Film Review: Hell or High Water

Bridges, Pine anchor riveting western crime drama

Brothers Tanner (Ben Foster, l.) and Toby (Chris Pine) come up with a plan to save their family’s West Texas farm.

Actor turned screenwriter Taylor Sheridan proved he had a knack for conveying the rhythms and feeling of the American southwest with his award-nominated debut feature screenplay for last year’s gritty drug smuggling crime drama Sicario. The success of that debut was no fluke, as we see here in Hell or High Water, Sheridan’s new, follow up screenplay. A similarly southwest-set blend of western and crime drama, the picture rivals the Coen Brothers’ Best Picture winner No Country for Old Men as a modern day, quintessentially American morality tale.

Directed by David Mackenzie, a Brit with a remarkable understanding of the West Texas landscape, Hell or High Water stars Chris Pine and Ben Foster as brothers on a mission to save their family’s West Texas farm, soon to be lost to a bank lien after their mother’s death unless they can quickly come up with the necessary cash.

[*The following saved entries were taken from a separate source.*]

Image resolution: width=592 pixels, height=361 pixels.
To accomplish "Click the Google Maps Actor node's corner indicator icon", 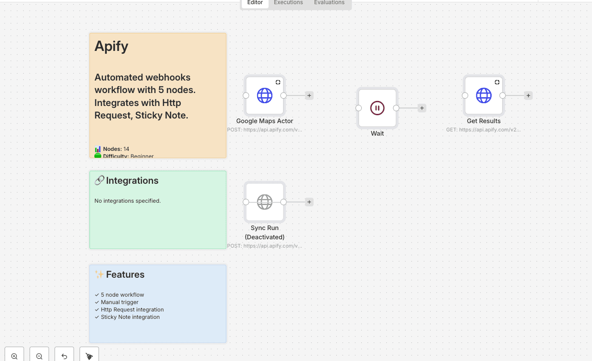I will pyautogui.click(x=278, y=82).
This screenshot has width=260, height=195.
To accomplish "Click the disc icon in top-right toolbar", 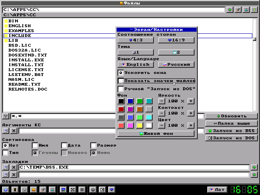I will (x=254, y=9).
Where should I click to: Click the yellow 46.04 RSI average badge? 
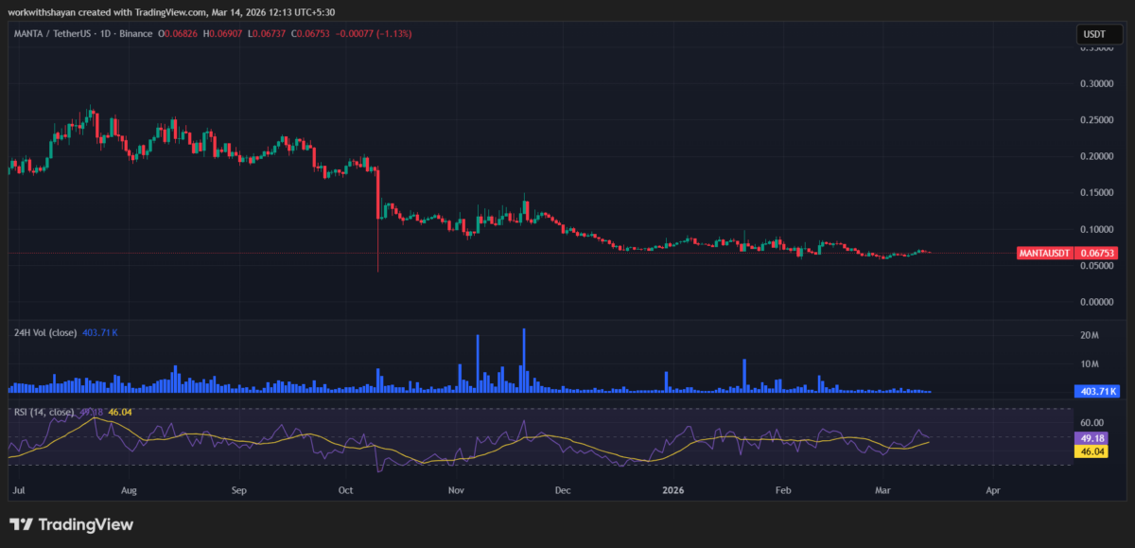coord(1090,453)
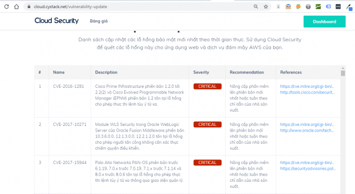This screenshot has width=355, height=194.
Task: Bookmark this page with the star icon
Action: tap(266, 7)
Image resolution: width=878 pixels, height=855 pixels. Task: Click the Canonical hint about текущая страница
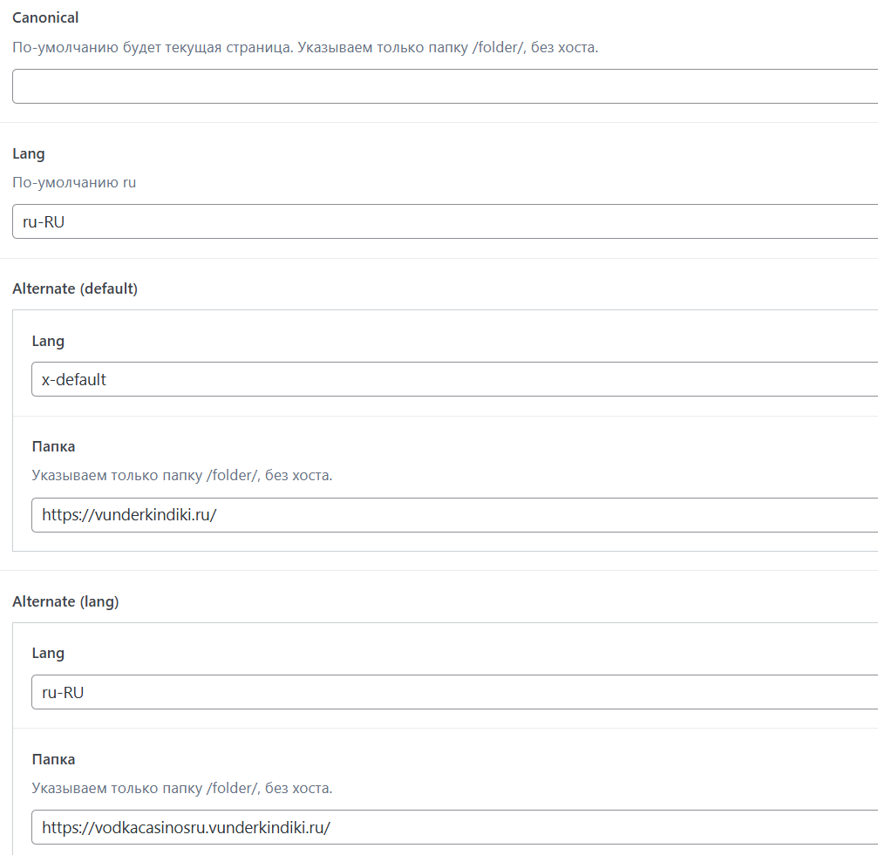305,47
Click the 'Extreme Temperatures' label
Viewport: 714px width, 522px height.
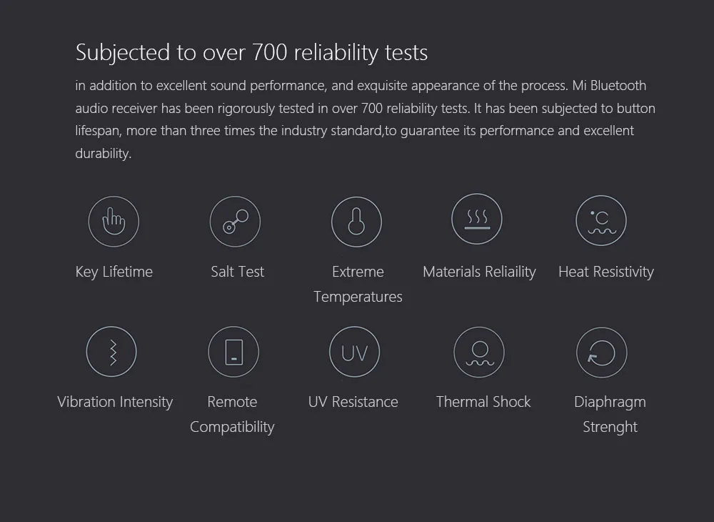click(x=358, y=284)
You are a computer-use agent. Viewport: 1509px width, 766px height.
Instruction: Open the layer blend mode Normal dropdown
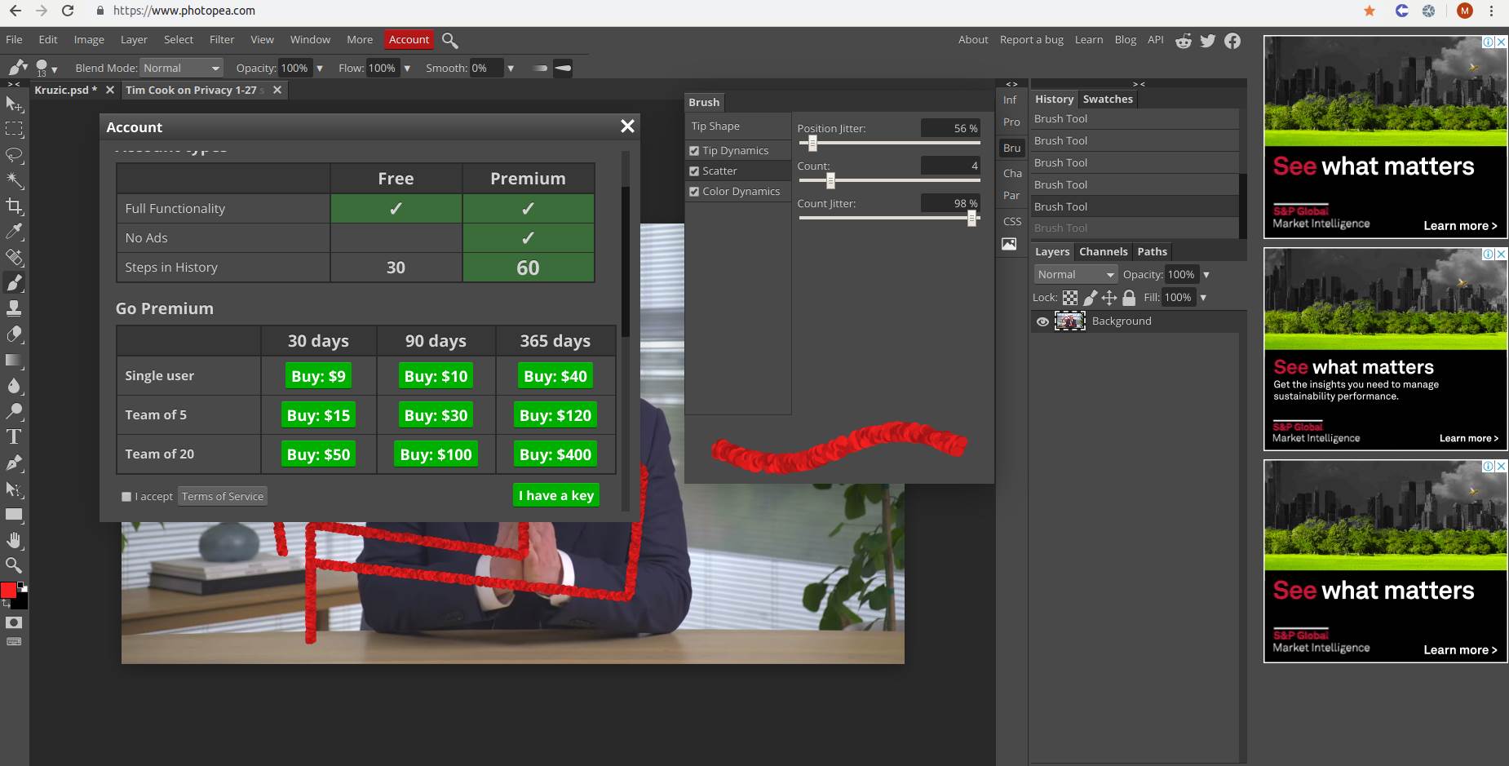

Older brother Tanner (Foster), recently released from prison, is no stranger to bank robbery, and convinces his more straight-laced, former natural gas driller younger brother Toby (Pine) that the best way to get the money is via a few speedy and easy bank jobs. Hit a few small branches of the bank that holds the lien, take only the small bills in the drawers, and they can be on their way, raising a few grand without anyone getting hurt, Tanner insists.

Of course, being set in Texas, Tanner’s plan quickly devolves, as a bank customer with a gun tries to be hero, and the brothers are forced to react. Aside from being a first-rate thriller, this movie also not so subtly becomes an amazingly effective on-screen argument against allowing concealed weapons, and blows holes (literally) in the “being armed makes us safer” theory that NRA supporters like to espouse.

Texas Rangers Marcus (Jeff Bridges, l.) and Alberto (Gil Birmingham) are hot on the trail of the bank robbing brothers.

But back to the action. On the run now, the brothers’ goal is to make their appointment to pay off the lien, “come hell or high water,” as the bank officer tells them. Trying to thwart the brothers are two Texas Rangers: the irascible Marcus (Jeff Bridges), who, naturally, is days from retiring, and Alberto (Gil Birmingham), a Texan of Native American and Mexican heritage. It’s a testament to Sheridan’s sharp script and Bridges’s and Birmingham’s acting that the film makes this “odd couple” partner trope fresh; the teasing and sparring between the two men masks genuine professional appreciation and personal affection, and their scenes are some of the best written, best acted, and funniest in the movie.

Mackenzie deftly contrasts the Rangers’ slow, methodic investigation and stake out with the brothers’ frantic scrambling; the tension is always palpable and nerve wracking, causing the audience to alternatively root for the Rangers and the brothers as the scenes and point of view shift. Marcus and Toby, the smarter and more clear eyed of the two brothers, become the picture’s main adversaries, and their cat and mouse game unfolds in a manner reminiscent of Javert and Jean Valjean; while on opposite sides of the law, the two come to respect and understand each other and their motivations. If Sam Shepard had written Victor Hugo’s classic characters, they might have looked a little something like Marcus and Toby.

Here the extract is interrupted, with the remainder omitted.